When I met my husband in college, we fell hard for one another. He was the peanut butter to my jelly. We just got each other. We made one another laugh, think and dream. We shared a common faith in Jesus, a love of books and beautiful things, and a vision for a life we wanted. We were in love.
So, naturally, we married young. Just a few months into marriage it became clear that T.’s struggle with pornography, which he had been somewhat honest about while we were dating, didn’t magically disappear once we said, “I do” (contrary to our unfounded belief). I was devastated and scared. I felt betrayed and insecure. We struggled mostly alone and in the dark. T. sought out accountability with a friend and installed computer accountability software and, according to him, that seemed to “do the trick”.
But then a year later, something showed up on the accountability report. He lied about it at first and then confessed he had been looking again. Again I was heartbroken and terrified. Was this going to be my life? I didn’t sign up for this. It didn’t feel like the faithfulness I was promised. But he cried tears and promised with new resolve to never look again.
I wanted so badly to believe him. I didn’t know about healthy boundaries so instead I just created rules to try to manage him and his time and whereabouts so I would feel safe. Which I didn’t. I struggled with lots of anxiety. I struggled with shame. He assured me his struggle with pornography didn’t have to do with me not being enough, but I couldn’t really buy that. I looked in the mirror and compared myself to the ultra-sexy images I imagined he was indulging in and I knew I could NEVER measure up to that. But I tried.
At the time, I wondered if we should go to counseling, but he assured me that he really felt like he had it under control. And I wanted to believe that. Months and years passed uneventfully with regards to pornography and it began to feel like it was in our rear view mirror. We enjoyed adventuring together around the world, making dear friends and happy memories. We had just settled down back near our families and started a family of our own. Having a baby with my best friend was sweeter than I imagined. I loved watching him become a father.

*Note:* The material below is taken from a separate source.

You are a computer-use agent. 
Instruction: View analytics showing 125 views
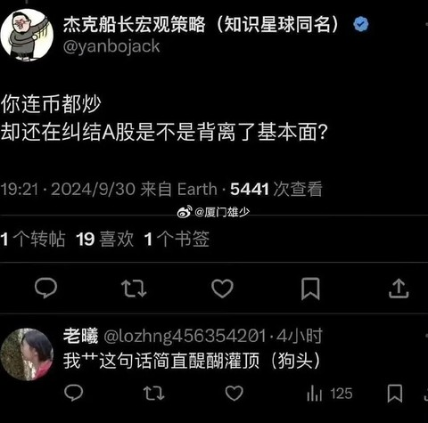point(329,394)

And then, just six weeks after welcoming our 2nd child into the world, the life I thought we had unraveled. It was a Sunday afternoon. He had been outside on the phone and came inside visibly distressed. He sat down beside me at the dining table where I was writing thank you notes for baby gifts we’d been given. He told me his name was on “the Ashley Madison list” which meant nothing to me at the time as I had never heard of the website or “the list”—I had gotten off Facebook a year or two prior, plus at this particular moment I was sleep deprived and my world revolved around nursing schedules. I did a quick search on my laptop… “Life is short. Have an affair.”
WTF.
I think I laughed. It seemed ridiculous that such a website existed, and I knew my husband (of all people!) wouldn’t have registered for such a thing.

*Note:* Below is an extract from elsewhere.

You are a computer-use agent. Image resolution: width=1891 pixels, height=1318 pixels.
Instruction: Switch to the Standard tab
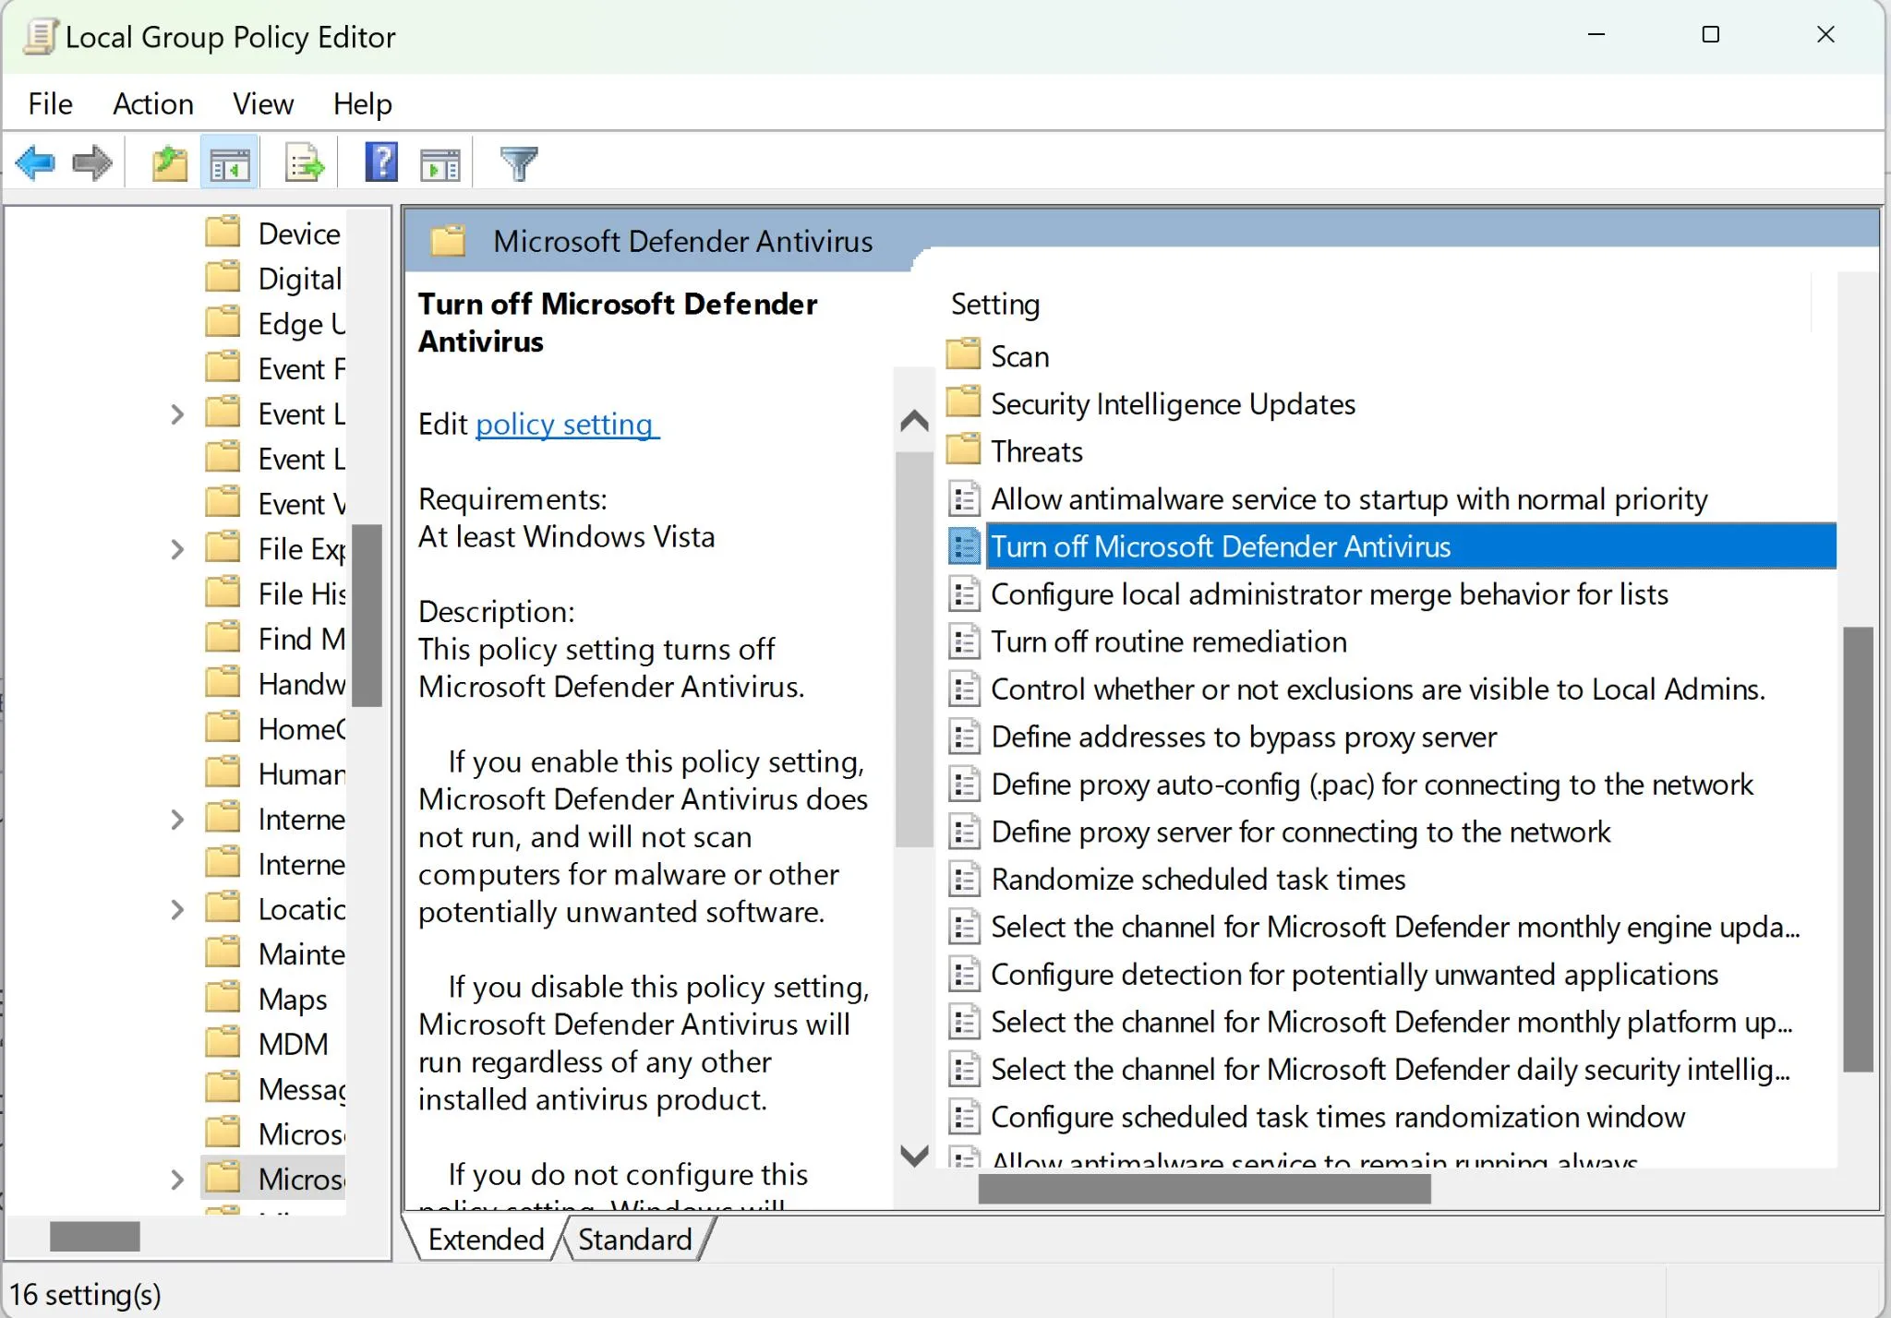(634, 1239)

He assured me it was a fraud, which I heartily believed. But, he seemed very unsettled and as I sensed his unease, I gradually began to feel my assurance slipping. The next morning the anxiety in our house was heavy, and I prayed that God would bring to light anything that T. was hiding in the darkness.
He heard me.
Only an hour or so after leaving for work that morning, T. called and said he was coming back home to talk to me. I was playing with my toddler at the time, and I hit my knees in his bedroom. I begged God that what I somehow knew was coming would not be coming. But it came. T. walked in with a pastor from our church and dropped a bomb that shattered everything I thought was real. He told me his struggle with pornography had never ended, and that it had escalated to visiting strip clubs to meeting up with women he found on the internet for sex. He had been living a double life. He had been lying to me for years.

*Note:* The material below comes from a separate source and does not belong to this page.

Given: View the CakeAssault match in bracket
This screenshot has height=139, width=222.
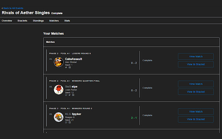Looking at the screenshot, I should pos(196,64).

I laughed a nervous, disbelieving laugh. I was shaking. I looked at this man I loved so dearly, and my heart broke for him and the darkness he was in. I asked a couple of random questions, though thousands more would be tormenting in the days and nights ahead. And then I packed up my babies and my bags and left him. And that was the beginning of my journey, following the pillar through indescribable pain toward what I could not imagine at the time—freedom and healing.